Lock and Key Signatures.
UNIT 12 DAY 1 - Mayor and Minor Keys.The two most common Keys we know come from classical music and are the Major key and the Minor key. If the music sounds happy, then you are in a Major key and if it is sad, it is in Minor key. This is a well known misconception, but it serves us well, since it works as an educated guess to distinguish both of them.
The Mode is a sound landscape based on a modal center and the scale intervals that note produces. If the distance between the first and the third note of the scale is a Major Third, then it will be a Major Mode. If instead it is a Minor Third, the sound of the scale will be Minor.
The melodies of different countries identify the culture they come from in the same way as their art or their customs. In Europe, the major and minor tonalities create the typical sound of classical music and some types of popular music, but not all music is based on these two Modes. There are many other scales, aside from these two classical forms. UNIT 12 DAY 2 - Major Mode and the Key Signature.The C Major Scale has a tone between all notes except between E and F and between B and C, since they are only a semitone apart.
These distances of tone and semitone are fixed and they are always the same.
A Key Signature is a set of alterations (sharps and flats) following the Key. It indicates the Modality of the piece and the altered notes we are going to perform.
Reading a Key signature, a musician knows what two Modalities the Music can be. One is the Major key (Tonality) and another Relative Minor Key. The one that predominates, would be the Key of the composition. The Key Signature is the best and most convenient way to create Major and Minor scales.

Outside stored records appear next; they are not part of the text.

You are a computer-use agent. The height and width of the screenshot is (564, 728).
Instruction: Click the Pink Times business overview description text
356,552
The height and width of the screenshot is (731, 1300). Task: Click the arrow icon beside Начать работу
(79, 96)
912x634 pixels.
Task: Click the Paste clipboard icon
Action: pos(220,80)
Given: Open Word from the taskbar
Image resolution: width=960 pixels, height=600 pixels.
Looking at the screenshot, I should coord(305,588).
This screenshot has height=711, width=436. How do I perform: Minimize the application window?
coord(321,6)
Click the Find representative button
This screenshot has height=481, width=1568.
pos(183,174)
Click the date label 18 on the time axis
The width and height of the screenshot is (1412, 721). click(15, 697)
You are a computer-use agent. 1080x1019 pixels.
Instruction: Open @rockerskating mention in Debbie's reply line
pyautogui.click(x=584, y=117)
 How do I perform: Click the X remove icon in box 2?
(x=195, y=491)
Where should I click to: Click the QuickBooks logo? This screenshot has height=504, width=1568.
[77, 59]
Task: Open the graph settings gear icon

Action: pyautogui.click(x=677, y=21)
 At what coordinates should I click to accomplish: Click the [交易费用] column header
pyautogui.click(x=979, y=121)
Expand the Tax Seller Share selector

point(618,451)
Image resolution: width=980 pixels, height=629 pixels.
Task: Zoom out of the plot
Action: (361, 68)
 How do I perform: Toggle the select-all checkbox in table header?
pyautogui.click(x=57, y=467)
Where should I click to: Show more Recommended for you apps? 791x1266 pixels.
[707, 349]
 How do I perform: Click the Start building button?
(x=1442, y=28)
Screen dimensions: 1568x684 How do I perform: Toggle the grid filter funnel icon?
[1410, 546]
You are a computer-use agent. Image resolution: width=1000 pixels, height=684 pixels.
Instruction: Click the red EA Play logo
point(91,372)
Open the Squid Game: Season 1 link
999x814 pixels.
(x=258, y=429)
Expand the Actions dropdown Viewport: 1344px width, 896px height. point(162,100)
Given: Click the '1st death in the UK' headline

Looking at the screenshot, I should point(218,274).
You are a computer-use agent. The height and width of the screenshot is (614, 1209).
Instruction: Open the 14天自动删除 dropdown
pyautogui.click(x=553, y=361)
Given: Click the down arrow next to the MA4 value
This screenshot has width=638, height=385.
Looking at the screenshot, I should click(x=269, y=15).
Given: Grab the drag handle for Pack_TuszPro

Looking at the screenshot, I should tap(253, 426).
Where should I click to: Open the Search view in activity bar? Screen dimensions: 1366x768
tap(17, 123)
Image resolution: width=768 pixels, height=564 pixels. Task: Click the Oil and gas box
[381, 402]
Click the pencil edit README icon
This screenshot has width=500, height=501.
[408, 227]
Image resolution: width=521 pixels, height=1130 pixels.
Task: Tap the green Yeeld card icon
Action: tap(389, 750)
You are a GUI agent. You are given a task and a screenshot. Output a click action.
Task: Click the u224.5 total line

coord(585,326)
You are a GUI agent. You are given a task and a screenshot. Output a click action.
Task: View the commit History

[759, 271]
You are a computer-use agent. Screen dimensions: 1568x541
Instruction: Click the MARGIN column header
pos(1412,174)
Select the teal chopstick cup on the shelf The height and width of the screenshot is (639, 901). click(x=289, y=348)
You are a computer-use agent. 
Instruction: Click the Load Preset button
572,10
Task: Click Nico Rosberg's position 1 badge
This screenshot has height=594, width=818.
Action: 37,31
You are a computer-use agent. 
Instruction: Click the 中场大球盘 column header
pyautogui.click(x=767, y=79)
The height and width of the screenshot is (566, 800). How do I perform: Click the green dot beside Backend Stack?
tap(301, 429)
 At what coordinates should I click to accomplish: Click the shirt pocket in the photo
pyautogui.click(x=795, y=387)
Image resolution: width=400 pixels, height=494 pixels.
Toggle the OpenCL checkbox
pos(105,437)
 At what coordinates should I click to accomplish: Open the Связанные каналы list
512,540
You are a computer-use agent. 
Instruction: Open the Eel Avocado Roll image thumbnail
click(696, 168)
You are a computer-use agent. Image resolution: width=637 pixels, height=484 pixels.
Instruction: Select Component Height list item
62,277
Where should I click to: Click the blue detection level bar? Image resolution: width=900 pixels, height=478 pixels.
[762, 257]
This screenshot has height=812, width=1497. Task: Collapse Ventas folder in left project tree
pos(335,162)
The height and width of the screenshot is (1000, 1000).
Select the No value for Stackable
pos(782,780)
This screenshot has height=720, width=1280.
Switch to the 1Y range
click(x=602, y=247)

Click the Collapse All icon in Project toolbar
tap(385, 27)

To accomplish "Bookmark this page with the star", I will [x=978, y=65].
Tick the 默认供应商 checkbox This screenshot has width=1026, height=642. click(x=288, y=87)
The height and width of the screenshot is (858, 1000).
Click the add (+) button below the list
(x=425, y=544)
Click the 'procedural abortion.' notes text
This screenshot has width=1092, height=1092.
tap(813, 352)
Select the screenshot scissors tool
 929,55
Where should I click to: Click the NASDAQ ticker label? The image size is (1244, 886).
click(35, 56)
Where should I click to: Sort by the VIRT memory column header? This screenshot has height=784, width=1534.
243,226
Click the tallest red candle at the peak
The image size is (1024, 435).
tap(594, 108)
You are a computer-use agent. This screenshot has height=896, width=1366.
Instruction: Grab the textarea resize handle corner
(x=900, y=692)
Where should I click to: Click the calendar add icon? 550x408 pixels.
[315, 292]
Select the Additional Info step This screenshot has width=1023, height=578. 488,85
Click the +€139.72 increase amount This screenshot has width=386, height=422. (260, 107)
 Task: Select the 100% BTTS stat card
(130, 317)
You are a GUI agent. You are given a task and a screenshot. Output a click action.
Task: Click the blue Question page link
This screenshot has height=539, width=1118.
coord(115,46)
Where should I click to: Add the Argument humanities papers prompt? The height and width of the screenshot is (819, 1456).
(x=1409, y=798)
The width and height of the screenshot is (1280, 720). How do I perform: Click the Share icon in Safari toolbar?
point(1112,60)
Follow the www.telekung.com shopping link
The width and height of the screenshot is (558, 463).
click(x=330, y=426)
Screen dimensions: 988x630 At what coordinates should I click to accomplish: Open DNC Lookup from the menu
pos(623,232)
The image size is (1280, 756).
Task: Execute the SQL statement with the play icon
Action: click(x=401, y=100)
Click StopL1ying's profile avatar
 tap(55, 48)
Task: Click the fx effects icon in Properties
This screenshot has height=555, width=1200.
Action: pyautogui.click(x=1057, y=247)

Surprisingly, the most common Key Signature is C Major, which has no alterations between the clef and time signature. Key Signature corrects distances of tones and semitones to reproduce the basic structure of the Major Key and its relative Minor Key. Alterations written after the Key Signature indicate the notes that should be changed into sharp of flat versions to play them in tune. UNIT 12 DAY 3 - Minor Mode.The relative Minor Mode of Major tonality can always be found in the note that is in a descending minor third from the Tonic of the Major Mode. The Notes of this new scale remain the same as in the Major Mode, but the relationships between them are different since the intervals are not in the same order. The Leading-tone is the seventh grade of a Minor Mode and is located at a distance of half tone downward from the Tonic and it is used to create perfect cadences. UNIT 12 DAY 4 - Altering the intervals.A Key Signature corrects the distances of Tone and Semitone from a blank scale. If we see, for example, three sharps in a Key Signature, it means that F, C and G are going to be sharps unless otherwise noted. The same happens with flats. Three flats means that B, E and A are going to be flat and if are to play them natural, it should be previously stated. And, as we saw in previous days, Three Sharps means A Major or F# Minor and Three Flats means Eb Major or C Minor.